Although both men and women may the have the same symptoms of overactive thyroid, they differ in the way symptoms are manifested. An overactive thyroid in men could lead to weakness and muscle wasting in the upper arms and thigh areas. The degree of fatigue and exhaustion may not be the same as that of women but would manifest changes in appetite, weight gain and loss of memory. Aside from that they could experience a decrease libido, breast tenderness and enlargement due to low levels of testosterone that could cause self-esteem issues.

Overactive Thyroid Treatment

The objective of the treatment plans is to return the thyroid gland to its euthyroid (normal) state thus decreasing or eliminating the symptoms felt by clients. There are many treatment plans available and since the thyroid hormone levels will not immediately decline, the symptoms are also treated to prevent further complications.

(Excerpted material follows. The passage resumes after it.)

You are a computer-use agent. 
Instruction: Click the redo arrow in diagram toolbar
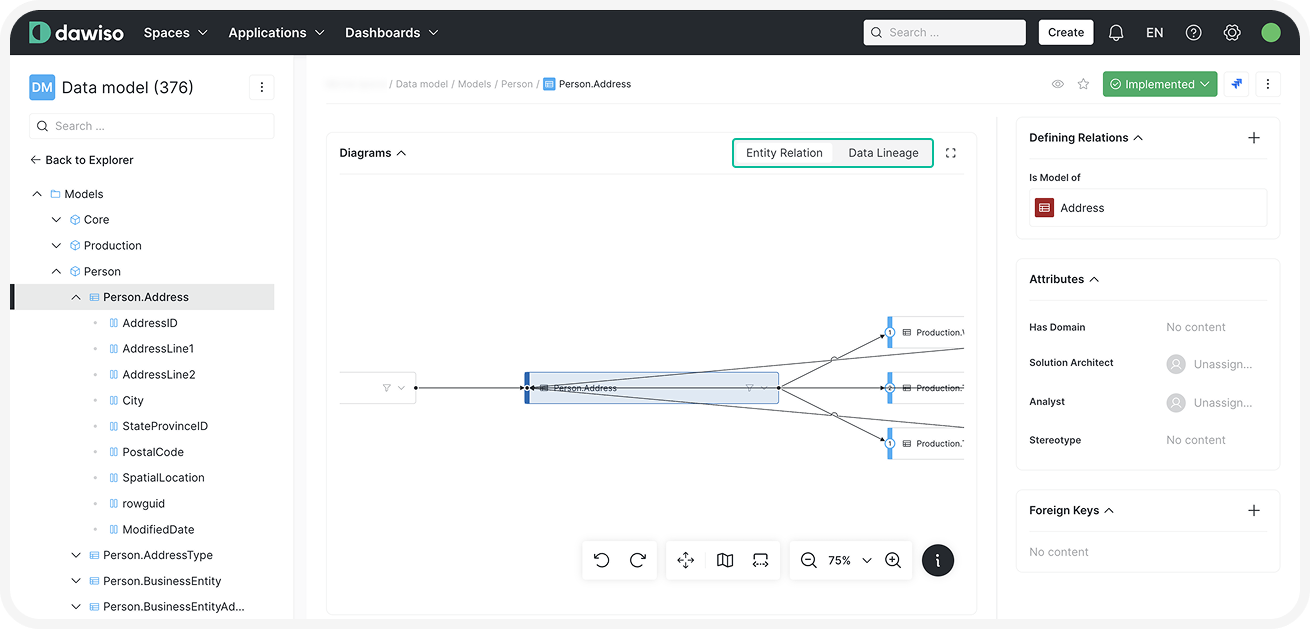[x=638, y=560]
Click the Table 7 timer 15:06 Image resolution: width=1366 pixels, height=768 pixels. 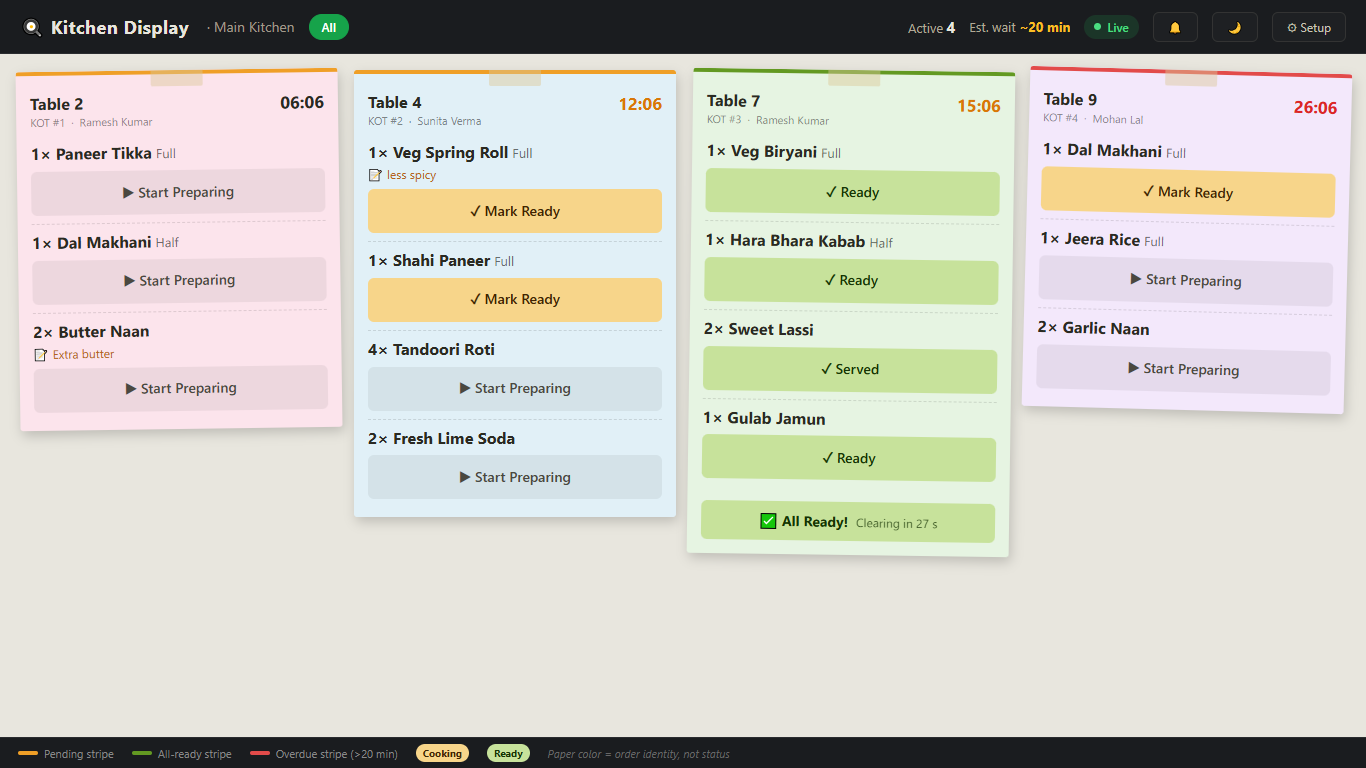[x=979, y=106]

Tachycardia (rapid heart rate) is often treated first. Clients are often given beta-blockers (propanolol, atenolol and metropolol) to slow down the heart rate but these medications will not change the blood levels of the thyroid hormones. Aside from decreasing the heart rate, these medications would also help relieve anxiety and tremors.

The two most common overactive thyroid medications are methimazole and propylthiouracil (PTU). These drugs would suppress the production of thyroid. PTU would also inhibit the conversion of T4 to T3, the more active hormone. High starting doses (loading doses) of these drugs are given and eventually decreased based on the lab results. The effects are usually seen six to twelve weeks after initial dose. Although the levels of thyroid hormones are decreased, most of the clients will need to maintain the intake of these medications up to a year or more depending on the severity of the disease. Keep in mind also that PTU would cause suppression of WBC, therefore constant monitoring is required. Symptoms like fever and sore throat should be reported immediately.

The option to use PTU or methimazole is subjective. The drug methimazole is more potent and effects last longer with better compliance rate among patients. PTU is the considered the drug of choice for patients experiencing serious thyrotoxicosis since it inhibits the conversion of T4 to T3. Thyrotoxic symptoms are resolved more quickly if T3 levels are reduced. The problem with PTU, aside from decreasing WBC count, is its higher hepatotoxic effects which prompted the FDA to place boxed warnings on its packaging – this considered to be the highest warning level of the FDA.

Radioactive iodine is also given in some cases. Since iodine is taken up by the thyroid gland, the radioactive iodine will be deposited there. The radioactivity would destroy some of the thyroid cells thus reducing the source of production. The effects of this therapy (euthyroid) would be observed after eight to twelve weeks. The complication here, and as with oral antithyroids, is the development of hypothyroidism. Make sure to have regular thyroid panel checks to determine levels and avoid this problem. Patients undergoing this therapy have to be hospitalized for proper monitoring. After the treatment, individuals should avoid getting pregnant for at least six months. Avoid also going near young children and infants for at two to four days after treatment. Radiation alarms in airports might be triggered therefore make sure to bring a medical certificate describing the treatment procedure.

The most invasive treatment option is surgery where the thyroids are removed either the whole gland (thyroidectomy) or a portion of it (partial thyroidectomy). Although the chances of permanently controlling the condition is high (90%), there is still a possible complication that needs to be considered. Above the thyroid gland is a very small organ called parathyroid which is responsible for controlling the calcium levels of the blood. During thyroidectomy, there is an increase chance of accidental removal of this gland thus causing abnormalities in the serum calcium levels. Another complication, although very rare, is the chance of developing vocal cord paralysis. This treatment plan is ideal for pregnant women who have adverse reactions to antithyroid hormones and are not qualified to take in radioactive iodine. Patients with very large thyroids, especially where surrounding tissues are already compressed, also need to undergo this treatment.